YOUR GOAL —
Your answer must be only the lines below from the one containing "Given: Open the Assistants menu" through the one containing "Given: Click the", copied exactly, with the pictures left out.

Stored data:
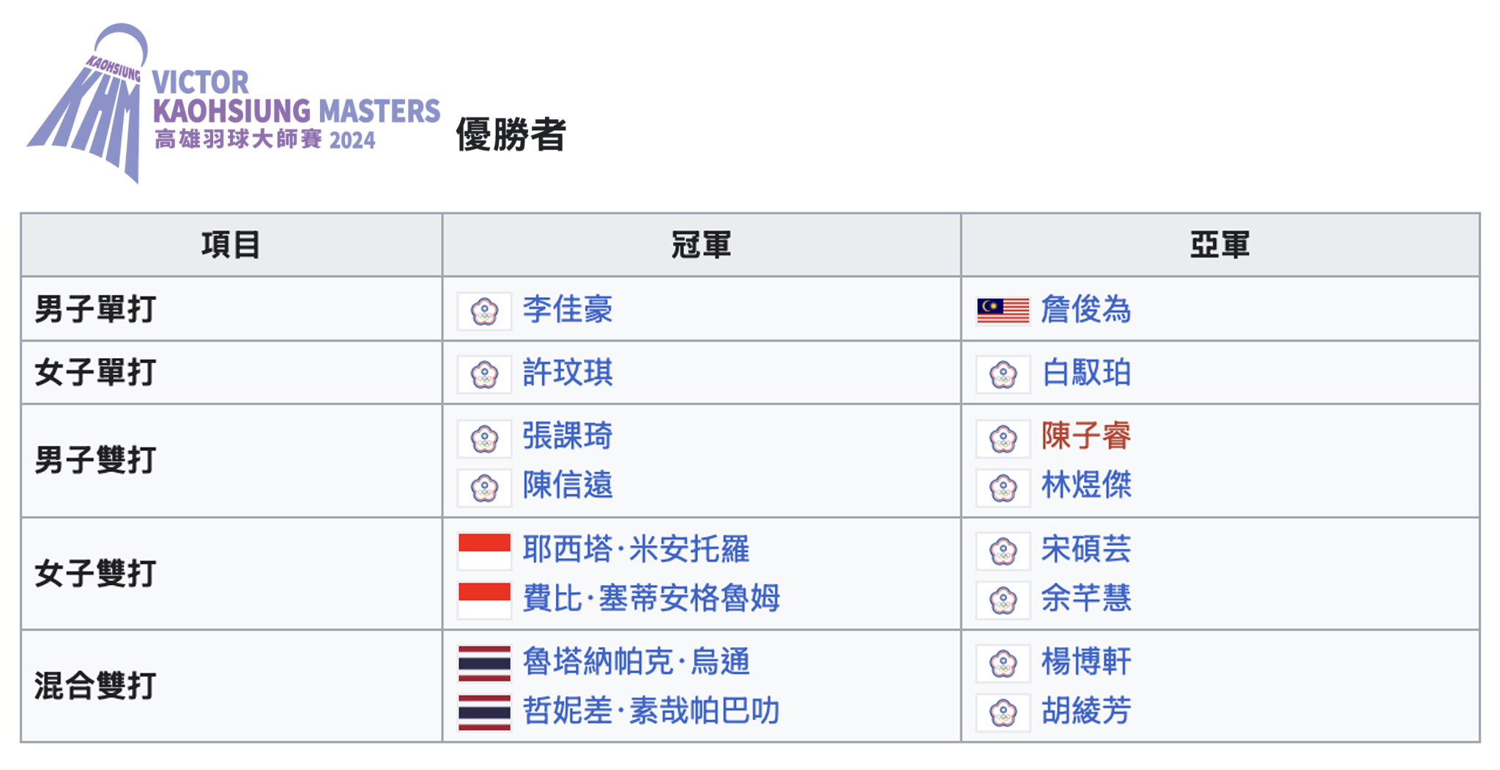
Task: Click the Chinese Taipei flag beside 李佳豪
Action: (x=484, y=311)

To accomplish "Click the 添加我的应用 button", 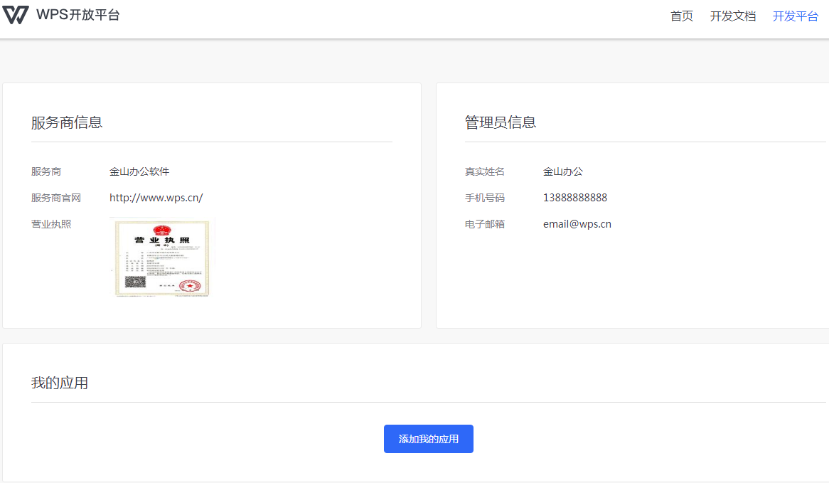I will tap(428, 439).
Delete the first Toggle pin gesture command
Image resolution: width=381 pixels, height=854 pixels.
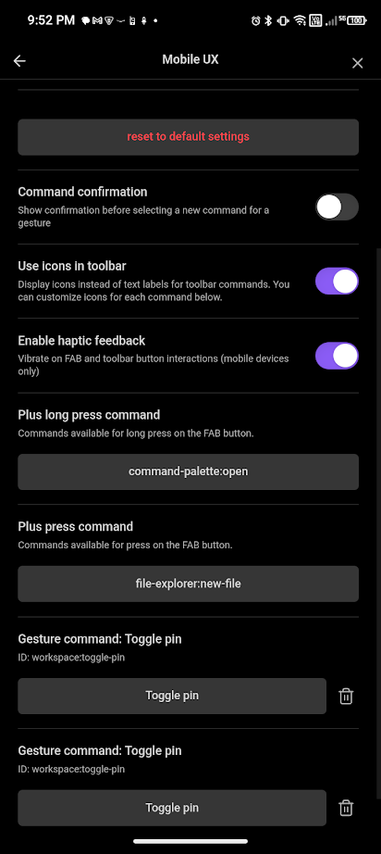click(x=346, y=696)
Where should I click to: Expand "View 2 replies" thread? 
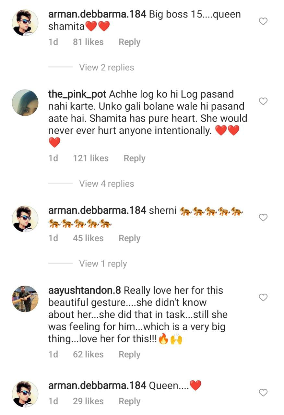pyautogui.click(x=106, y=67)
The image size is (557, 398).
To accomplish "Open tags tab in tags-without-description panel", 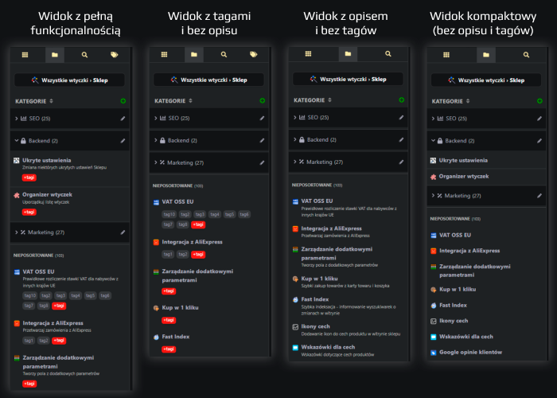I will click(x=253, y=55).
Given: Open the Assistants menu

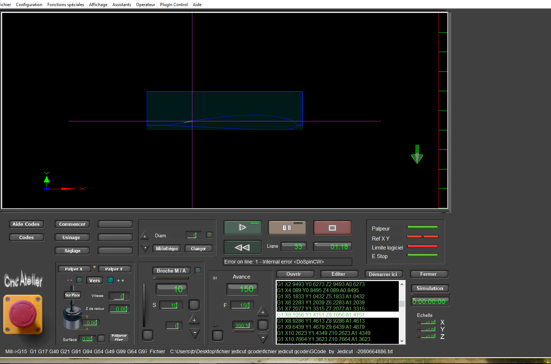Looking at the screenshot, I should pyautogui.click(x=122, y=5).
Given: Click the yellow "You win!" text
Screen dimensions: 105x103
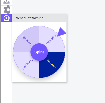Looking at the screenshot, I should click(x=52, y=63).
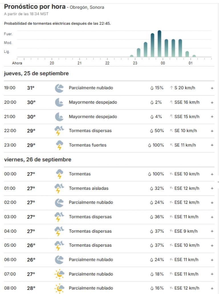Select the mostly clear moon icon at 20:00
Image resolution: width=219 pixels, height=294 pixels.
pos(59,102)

ANSWER TO THIS EXERCISE —
Given: Open the Assistants menu

Looking at the screenshot, I should pyautogui.click(x=122, y=5).
Given: Click the yellow "You win!" text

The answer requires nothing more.